[Word and element location records]
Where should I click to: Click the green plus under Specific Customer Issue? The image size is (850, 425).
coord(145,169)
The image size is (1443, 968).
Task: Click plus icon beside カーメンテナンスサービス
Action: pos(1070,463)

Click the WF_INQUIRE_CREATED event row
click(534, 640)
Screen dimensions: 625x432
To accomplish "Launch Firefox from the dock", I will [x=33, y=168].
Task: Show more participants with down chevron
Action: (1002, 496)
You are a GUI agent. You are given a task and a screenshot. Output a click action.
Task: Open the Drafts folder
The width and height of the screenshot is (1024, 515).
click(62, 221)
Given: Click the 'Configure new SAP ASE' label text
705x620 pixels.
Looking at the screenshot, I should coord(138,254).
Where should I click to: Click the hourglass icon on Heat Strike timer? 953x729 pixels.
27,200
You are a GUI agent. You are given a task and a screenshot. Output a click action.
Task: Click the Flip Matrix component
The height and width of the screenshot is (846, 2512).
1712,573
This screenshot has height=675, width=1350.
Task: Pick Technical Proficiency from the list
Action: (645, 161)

What you will do: Please copy the listing above line for line, changing nothing.

Solution for this task:
Where should I click to: Click the green plus under Specific Customer Issue? The image size is (850, 425).
coord(145,169)
The image size is (1443, 968).
Task: Click plus icon beside カーメンテナンスサービス
Action: pos(1070,463)

Click the WF_INQUIRE_CREATED event row
click(534, 640)
Screen dimensions: 625x432
To accomplish "Launch Firefox from the dock", I will [x=33, y=168].
Task: Show more participants with down chevron
Action: (1002, 496)
You are a GUI agent. You are given a task and a screenshot. Output a click action.
Task: Open the Drafts folder
The width and height of the screenshot is (1024, 515).
click(62, 221)
Given: Click the 'Configure new SAP ASE' label text
705x620 pixels.
Looking at the screenshot, I should coord(138,254).
Where should I click to: Click the hourglass icon on Heat Strike timer? 953x729 pixels.
27,200
You are a GUI agent. You are given a task and a screenshot. Output a click action.
Task: Click the Flip Matrix component
The height and width of the screenshot is (846, 2512).
1712,573
This screenshot has height=675, width=1350.
Task: Pick Technical Proficiency from the list
Action: (645, 161)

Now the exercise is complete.